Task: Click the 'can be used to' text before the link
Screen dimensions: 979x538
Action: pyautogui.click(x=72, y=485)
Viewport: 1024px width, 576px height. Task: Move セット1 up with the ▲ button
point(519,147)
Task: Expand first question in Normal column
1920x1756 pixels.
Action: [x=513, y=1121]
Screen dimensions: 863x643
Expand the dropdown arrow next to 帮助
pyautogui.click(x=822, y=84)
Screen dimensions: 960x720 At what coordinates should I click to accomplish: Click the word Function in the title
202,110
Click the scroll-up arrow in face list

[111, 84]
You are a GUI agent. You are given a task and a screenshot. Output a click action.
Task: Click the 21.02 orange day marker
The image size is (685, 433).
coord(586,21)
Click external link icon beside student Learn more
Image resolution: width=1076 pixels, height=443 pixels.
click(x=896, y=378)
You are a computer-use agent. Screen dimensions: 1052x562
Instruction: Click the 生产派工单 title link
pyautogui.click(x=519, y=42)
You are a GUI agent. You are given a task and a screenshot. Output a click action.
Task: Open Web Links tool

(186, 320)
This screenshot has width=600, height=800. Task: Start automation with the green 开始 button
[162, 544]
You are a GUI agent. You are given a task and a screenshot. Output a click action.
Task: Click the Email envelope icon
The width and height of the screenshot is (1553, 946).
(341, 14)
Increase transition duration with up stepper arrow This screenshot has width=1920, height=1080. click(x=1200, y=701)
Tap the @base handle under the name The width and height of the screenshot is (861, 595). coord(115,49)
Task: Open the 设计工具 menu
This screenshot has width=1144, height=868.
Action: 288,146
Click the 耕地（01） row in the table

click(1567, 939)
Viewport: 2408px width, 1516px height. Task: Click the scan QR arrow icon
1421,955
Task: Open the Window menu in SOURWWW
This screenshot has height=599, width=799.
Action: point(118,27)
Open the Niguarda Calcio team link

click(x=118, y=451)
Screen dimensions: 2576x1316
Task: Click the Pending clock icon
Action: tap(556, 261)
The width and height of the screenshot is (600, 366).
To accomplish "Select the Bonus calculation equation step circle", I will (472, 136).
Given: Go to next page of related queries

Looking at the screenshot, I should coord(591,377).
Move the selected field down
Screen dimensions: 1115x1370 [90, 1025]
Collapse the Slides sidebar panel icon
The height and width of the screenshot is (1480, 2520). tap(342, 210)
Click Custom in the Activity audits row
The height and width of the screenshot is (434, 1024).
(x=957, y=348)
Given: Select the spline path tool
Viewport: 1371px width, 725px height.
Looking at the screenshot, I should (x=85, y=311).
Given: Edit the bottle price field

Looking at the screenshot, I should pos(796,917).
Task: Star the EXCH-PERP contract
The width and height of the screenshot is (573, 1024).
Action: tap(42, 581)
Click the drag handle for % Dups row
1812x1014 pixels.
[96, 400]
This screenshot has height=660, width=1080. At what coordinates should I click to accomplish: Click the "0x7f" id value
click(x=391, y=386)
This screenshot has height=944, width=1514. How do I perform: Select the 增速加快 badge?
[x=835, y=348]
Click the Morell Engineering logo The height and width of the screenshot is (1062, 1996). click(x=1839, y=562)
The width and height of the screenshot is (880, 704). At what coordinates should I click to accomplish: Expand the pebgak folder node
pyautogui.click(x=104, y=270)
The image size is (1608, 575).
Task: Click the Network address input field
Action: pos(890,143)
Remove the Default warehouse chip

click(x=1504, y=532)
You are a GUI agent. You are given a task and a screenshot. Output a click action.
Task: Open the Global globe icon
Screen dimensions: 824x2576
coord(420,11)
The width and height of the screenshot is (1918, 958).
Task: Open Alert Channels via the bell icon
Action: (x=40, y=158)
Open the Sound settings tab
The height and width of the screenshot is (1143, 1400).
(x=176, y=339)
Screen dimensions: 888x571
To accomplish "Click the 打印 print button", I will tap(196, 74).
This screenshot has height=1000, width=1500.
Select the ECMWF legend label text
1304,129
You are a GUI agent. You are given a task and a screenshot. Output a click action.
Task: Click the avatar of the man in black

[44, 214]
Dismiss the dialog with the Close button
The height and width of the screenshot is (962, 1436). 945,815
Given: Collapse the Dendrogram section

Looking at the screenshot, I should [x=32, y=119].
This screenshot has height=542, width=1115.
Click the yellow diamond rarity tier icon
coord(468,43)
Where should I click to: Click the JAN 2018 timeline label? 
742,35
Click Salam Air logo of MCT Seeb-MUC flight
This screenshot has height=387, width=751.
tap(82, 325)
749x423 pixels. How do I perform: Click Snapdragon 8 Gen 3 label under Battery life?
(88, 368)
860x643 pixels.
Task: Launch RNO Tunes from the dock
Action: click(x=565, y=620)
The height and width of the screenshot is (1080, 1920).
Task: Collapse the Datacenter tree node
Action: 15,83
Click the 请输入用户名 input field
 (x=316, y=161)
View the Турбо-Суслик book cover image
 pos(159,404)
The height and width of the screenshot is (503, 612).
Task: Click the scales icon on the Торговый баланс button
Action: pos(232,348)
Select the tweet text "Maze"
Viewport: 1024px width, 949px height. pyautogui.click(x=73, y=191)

··········

● **STATED PROBLEM**
Which lines of the entries above contain the string "This"? Copy each of those lines in full.

● **RESULT OF THE TASK**
This screenshot has width=600, height=800. Task: Start automation with the green 开始 button
Increase transition duration with up stepper arrow This screenshot has width=1920, height=1080. click(x=1200, y=701)
This screenshot has width=1144, height=868.
This screenshot has height=599, width=799.
This screenshot has height=660, width=1080. At what coordinates should I click to accomplish: Click the "0x7f" id value
This screenshot has height=944, width=1514. How do I perform: Select the 增速加快 badge?
This screenshot has height=1000, width=1500.
This screenshot has height=542, width=1115.
This screenshot has height=387, width=751.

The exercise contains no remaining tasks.